======== DATA FOR THIS EXERCISE ========
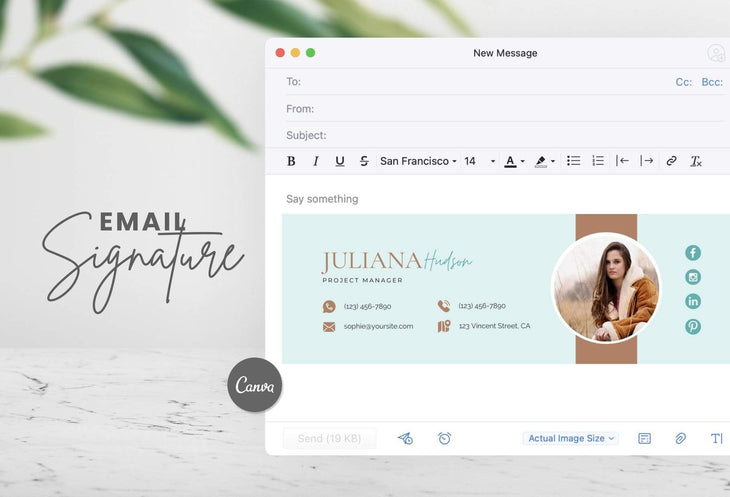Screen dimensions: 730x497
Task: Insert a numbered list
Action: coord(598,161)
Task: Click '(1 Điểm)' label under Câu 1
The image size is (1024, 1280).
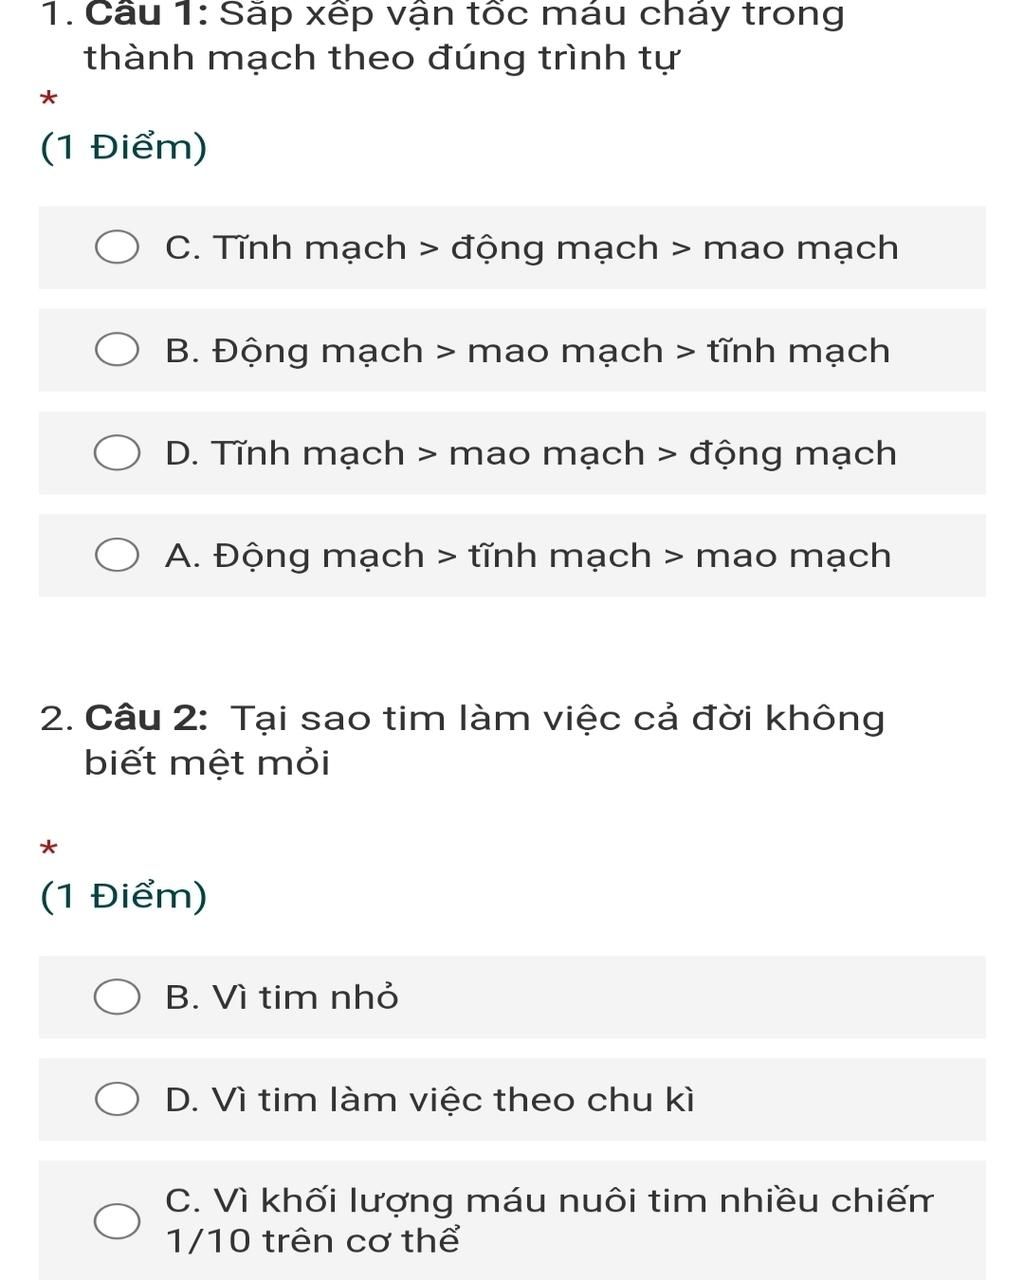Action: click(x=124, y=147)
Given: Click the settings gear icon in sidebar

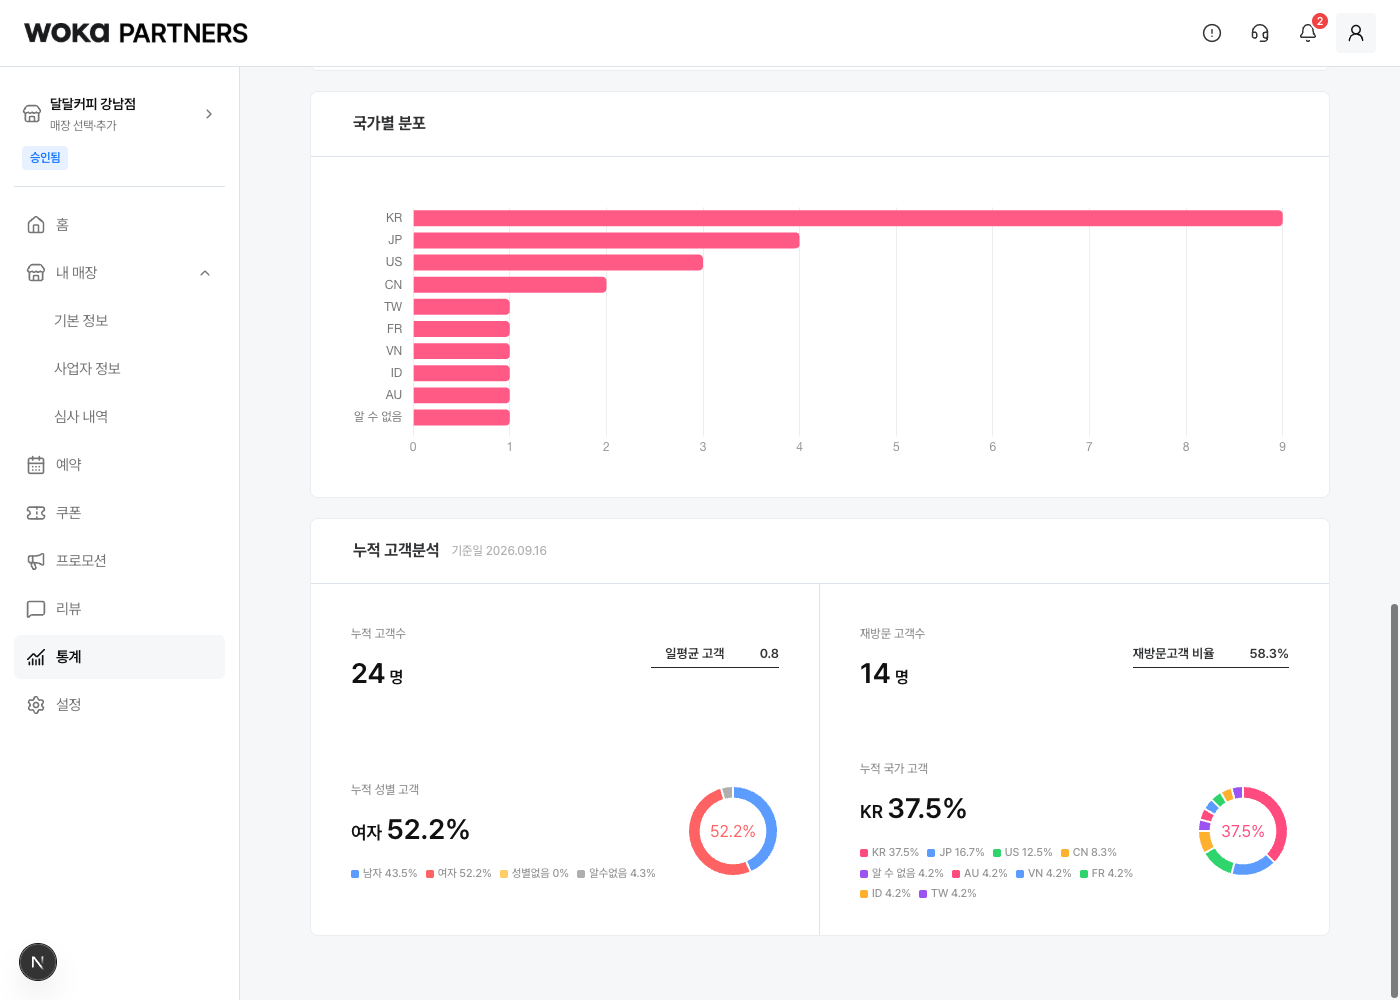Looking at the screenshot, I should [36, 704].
========
▶ BRIEF
Could you write out, word for word, the lines from the one containing "The image size is (1024, 1280)." through the last line of the records, leaving out the pictures?

▶ OUTPUT OF THE TASK
The image size is (1024, 1280).
Action: click(x=124, y=147)
Given: Click the settings gear icon in sidebar

Looking at the screenshot, I should [36, 704].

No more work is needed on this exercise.